The ancients would have then used the Venus/sun sidereal year to count pendulum swings rather than 366 - this would be just under 183 pendulum periods.   The one reason to use 366 stakes was to make it easier to set them up.   If they had used 365.2563611 (the length of the sidereal year) they could not have set them evenly.   But they could swing a pendulum about 365 and one-quarter times and still be within reasonable tolerances.

The way of checking with the pendulum equation has the disadvantage of gravity varying at different points on the earth.   If a more exact value for average gravity for the British Isles is used, the match between one method and the other might be slightly better.

The period, P, of a pendulum is the time for two swings.

P = time of 2 swings = 2pi(L/g)1/2
where L is the length of the pendulum and g is the value of gravity.

The average gravity at the British isles would have been about 32.196 feet/second squared.   The pendulum length was given as half a megalithic yard or 1.361 feet.   Using these figures in the equation, we find a period of 1.2918356 seconds.
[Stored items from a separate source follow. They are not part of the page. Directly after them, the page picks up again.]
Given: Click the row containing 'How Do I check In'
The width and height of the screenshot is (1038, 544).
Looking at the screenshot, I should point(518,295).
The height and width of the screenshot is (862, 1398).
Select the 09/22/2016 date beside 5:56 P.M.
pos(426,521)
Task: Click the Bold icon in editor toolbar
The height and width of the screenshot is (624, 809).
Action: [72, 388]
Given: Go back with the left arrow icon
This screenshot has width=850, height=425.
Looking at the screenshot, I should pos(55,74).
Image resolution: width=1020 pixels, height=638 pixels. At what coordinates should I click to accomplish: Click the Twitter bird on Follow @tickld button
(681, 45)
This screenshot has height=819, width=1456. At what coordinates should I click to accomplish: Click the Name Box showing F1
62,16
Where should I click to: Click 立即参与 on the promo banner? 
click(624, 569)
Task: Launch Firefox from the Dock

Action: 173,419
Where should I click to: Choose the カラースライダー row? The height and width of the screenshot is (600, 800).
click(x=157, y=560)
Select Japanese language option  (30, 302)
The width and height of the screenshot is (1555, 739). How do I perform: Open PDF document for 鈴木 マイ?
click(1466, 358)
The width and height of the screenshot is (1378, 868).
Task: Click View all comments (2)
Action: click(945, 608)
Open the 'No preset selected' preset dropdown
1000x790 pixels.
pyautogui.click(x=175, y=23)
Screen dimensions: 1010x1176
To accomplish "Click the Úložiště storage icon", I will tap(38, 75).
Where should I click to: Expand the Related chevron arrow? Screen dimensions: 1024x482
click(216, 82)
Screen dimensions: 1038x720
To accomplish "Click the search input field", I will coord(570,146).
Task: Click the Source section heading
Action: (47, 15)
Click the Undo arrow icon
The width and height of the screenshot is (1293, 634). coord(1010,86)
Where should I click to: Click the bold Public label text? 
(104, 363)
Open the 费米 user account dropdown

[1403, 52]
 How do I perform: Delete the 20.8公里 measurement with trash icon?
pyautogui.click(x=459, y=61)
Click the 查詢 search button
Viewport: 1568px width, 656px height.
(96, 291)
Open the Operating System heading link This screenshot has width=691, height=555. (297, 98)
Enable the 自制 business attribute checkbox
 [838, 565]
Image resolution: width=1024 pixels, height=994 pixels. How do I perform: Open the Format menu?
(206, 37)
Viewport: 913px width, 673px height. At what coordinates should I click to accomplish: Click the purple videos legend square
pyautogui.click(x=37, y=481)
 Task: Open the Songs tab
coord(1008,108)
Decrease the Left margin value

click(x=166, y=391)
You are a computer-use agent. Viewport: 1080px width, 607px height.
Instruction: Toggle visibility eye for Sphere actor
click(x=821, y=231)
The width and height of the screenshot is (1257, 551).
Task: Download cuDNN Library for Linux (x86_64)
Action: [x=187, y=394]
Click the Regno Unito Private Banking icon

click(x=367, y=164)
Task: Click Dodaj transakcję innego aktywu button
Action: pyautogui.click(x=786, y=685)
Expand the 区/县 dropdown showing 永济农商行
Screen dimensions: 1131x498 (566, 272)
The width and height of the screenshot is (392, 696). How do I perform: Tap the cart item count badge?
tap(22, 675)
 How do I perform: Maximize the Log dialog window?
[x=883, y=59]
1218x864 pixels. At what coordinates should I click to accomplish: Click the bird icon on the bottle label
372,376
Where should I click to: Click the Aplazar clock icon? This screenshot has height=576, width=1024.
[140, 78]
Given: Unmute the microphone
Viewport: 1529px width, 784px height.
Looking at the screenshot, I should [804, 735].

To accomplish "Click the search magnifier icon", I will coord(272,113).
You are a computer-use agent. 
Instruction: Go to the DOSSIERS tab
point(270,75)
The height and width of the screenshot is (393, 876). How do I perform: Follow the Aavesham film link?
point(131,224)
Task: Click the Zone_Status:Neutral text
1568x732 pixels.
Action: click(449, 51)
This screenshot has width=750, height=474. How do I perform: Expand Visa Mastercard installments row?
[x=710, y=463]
I believe that the ancients discovered the life series (we call it the Fibonacci series) and from it discovered the value for phi, the pentagram, and Venus as the number, the symbol, and planet for the life force.   They then discovered that 732/233 is a value for pi of 3.1416 - which is as close to 3.14159 as necessary for any of their calculating.   This gave them the means to divide a circle into 366 equal parts, and provided the civil year of 366 days.   But the "Venus/sun" sidereal year was known and honored.   So in their calculating for the length of the pendulum, they honored both the civil and sidereal year.

My conclusion is that Butler and Knight, along with the rest of the people who helped them in this endeavor, deserve a big thank-you from the rest of us.   In my mind, they have solved the mystery of the megalithic yard.

Civilization One does much more than what is discussed above and everyone with even a shred of curiosity should read it.